挑戦127回目・2025年スプリンターズステークス・ウインカーネリアン

2025年スプリンターズSを制したウインカーネリアンと三浦皇成騎手
2025年スプリンターズSを制したウインカーネリアンと三浦皇成騎手

 2008年にデビューした三浦皇成騎手は、初年度からいきなりJRAで91勝を挙げ、武豊騎手が保持していた「恐らく破られない」と思われていた69勝の記録を大きく更新した。

 重賞初騎乗もデビューから2週間後の中山牝馬ステークスと非常に早く、同年8月の函館2歳ステークスで早くも重賞初勝利。

 9月には騎乗機会8連続連対、10月にはスプリンターズステークスで史上最速のG1初騎乗と、とても1年目とは思えない記録を次々と残していった。

 こうなれば当然、武騎手が保持する「史上最年少でのG1勝利」を更新するのも時間の問題と思われていた。

 しかし、その期待とは裏腹に、三浦騎手はG1タイトルにはなかなか手が届かなかった。デビュー2年目の2009年は、G1に13回騎乗したが馬券圏内への入線はなし。

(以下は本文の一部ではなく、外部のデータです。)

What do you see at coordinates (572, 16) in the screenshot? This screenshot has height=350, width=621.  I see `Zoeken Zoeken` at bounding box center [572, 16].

 3、4年目の安田記念では共にスマイルジャックで3着とはなったものの、勝ち馬にコンマ1秒差届かず。

 2012年の有馬記念では急遽代打騎乗となったエイシンフラッシュで乾坤一擲のイン強襲を見せて、一旦は先頭に躍り出るものの、外から捲ってきたゴールドシップらに交わされて4着。

 2014年のNHKマイルカップでは18頭中17番人気のタガノブルグ、同年の安田記念では17頭中16番人気のグランプリボスをタイム差なしの2着まで激走させたが、わずかな差で勝利には届かなかった。

 さらに、落馬によるケガなどもあり、成績は徐々に下降線へ。2017年にはデビュー年の2割ほどの24勝まで落ち込んだ。

 それでも三浦騎手は復調し、2020年には自己最高の年間102勝をマーク。その年末に行われたホープフルステークスでは、2番人気に支持されたランドオブリバティに騎乗。三浦騎手のG1初制覇という夢を見た人も多かったはずだ。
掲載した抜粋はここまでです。